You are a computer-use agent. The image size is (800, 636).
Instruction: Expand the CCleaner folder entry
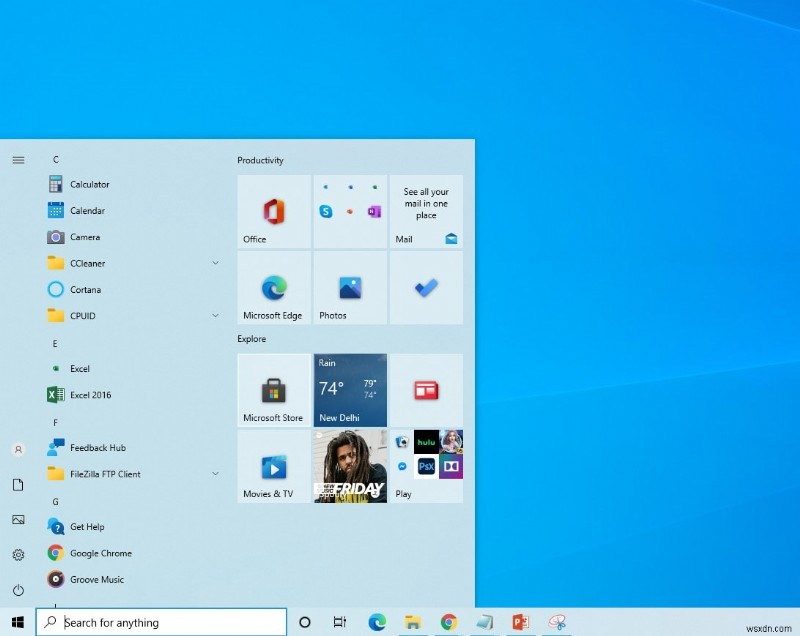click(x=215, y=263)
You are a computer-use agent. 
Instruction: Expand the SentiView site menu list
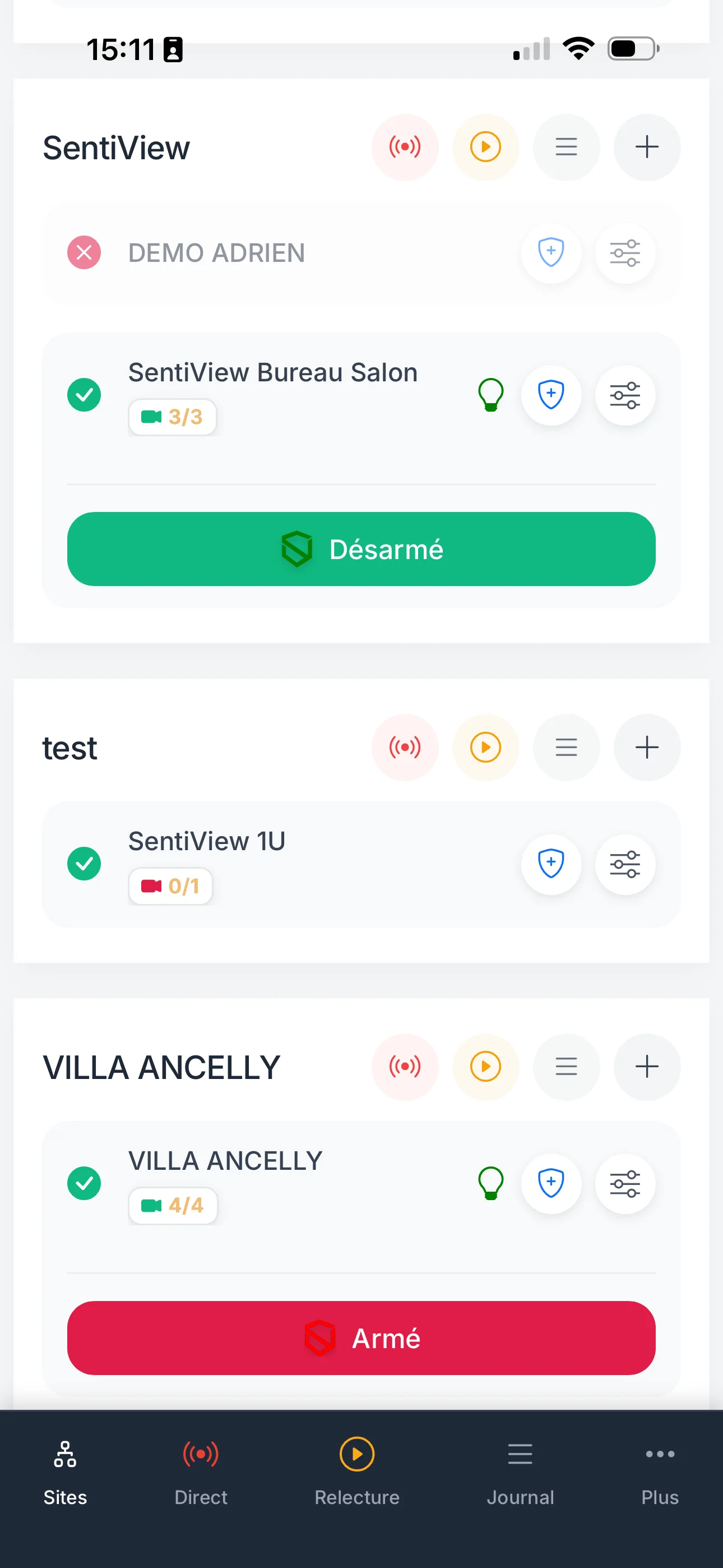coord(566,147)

* * *

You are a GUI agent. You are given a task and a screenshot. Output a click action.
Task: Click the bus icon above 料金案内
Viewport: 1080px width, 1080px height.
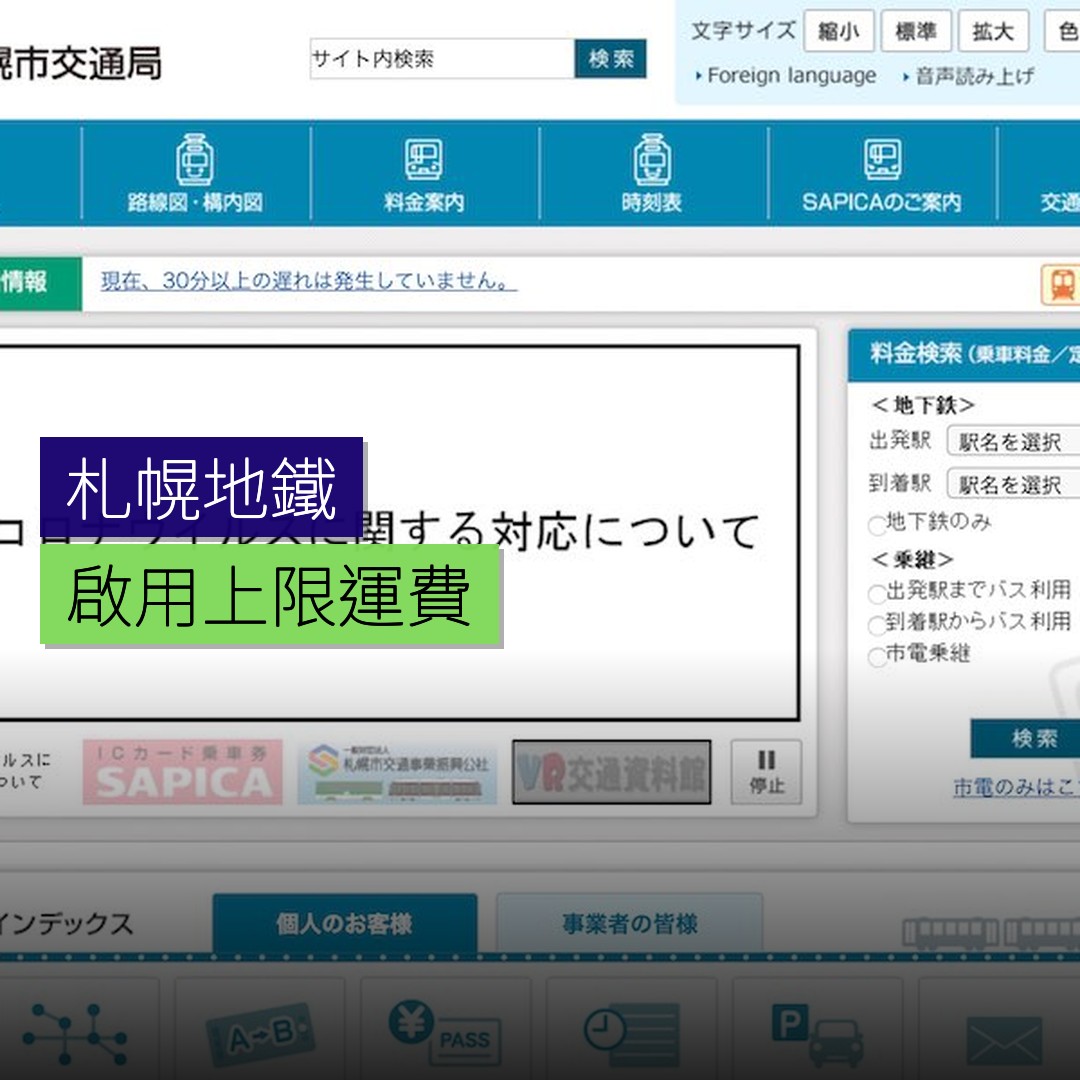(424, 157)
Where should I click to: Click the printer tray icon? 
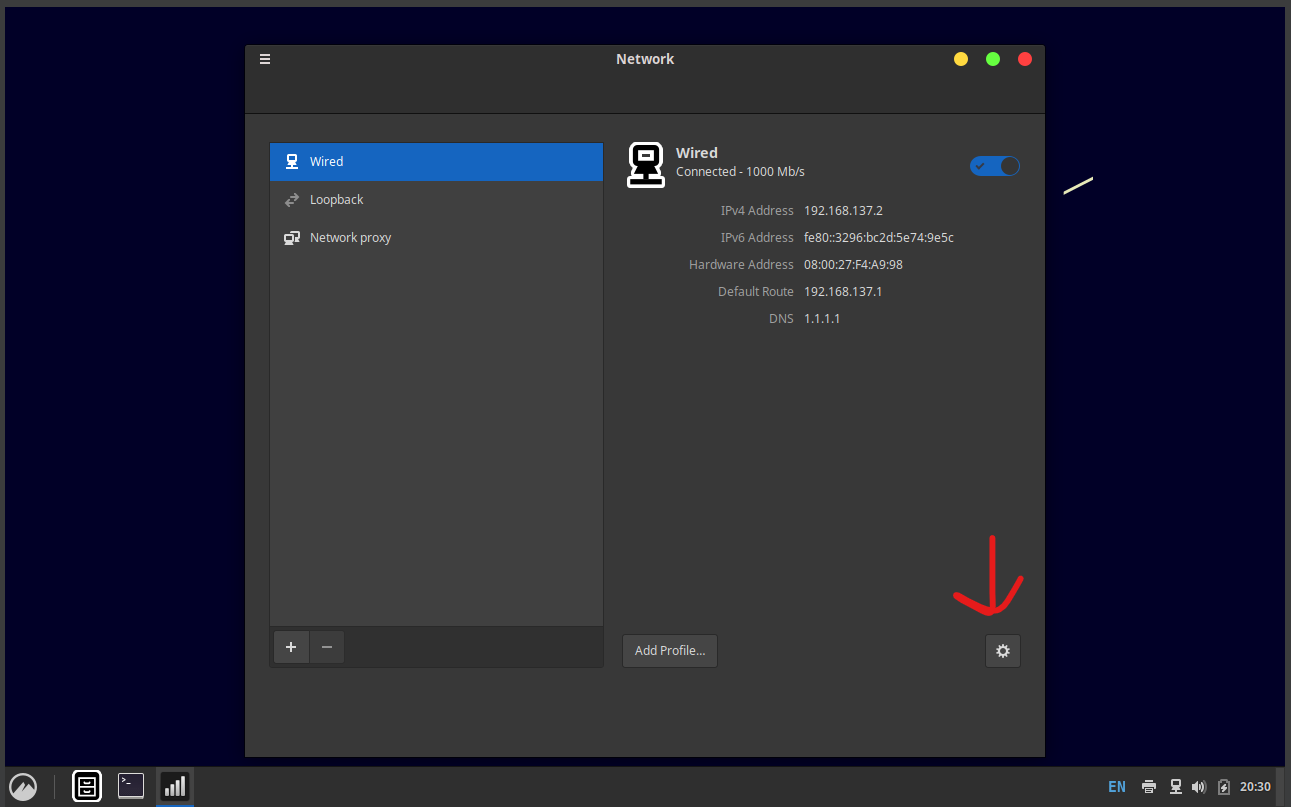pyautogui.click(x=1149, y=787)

...

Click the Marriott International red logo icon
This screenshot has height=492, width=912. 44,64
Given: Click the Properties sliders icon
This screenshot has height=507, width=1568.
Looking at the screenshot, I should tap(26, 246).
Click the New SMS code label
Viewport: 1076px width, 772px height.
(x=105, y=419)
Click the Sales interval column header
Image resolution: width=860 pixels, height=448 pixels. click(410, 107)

§ **TASK OBJECTIVE**: Lines with the string "agent": pick each one out of the material and return it.

§ **OUTPUT BELOW**:
You are a computer-use agent. The image size is (800, 636).
You are a computer-use agent. 
You are a GUI agent. You are given a task and a screenshot. Output a click action.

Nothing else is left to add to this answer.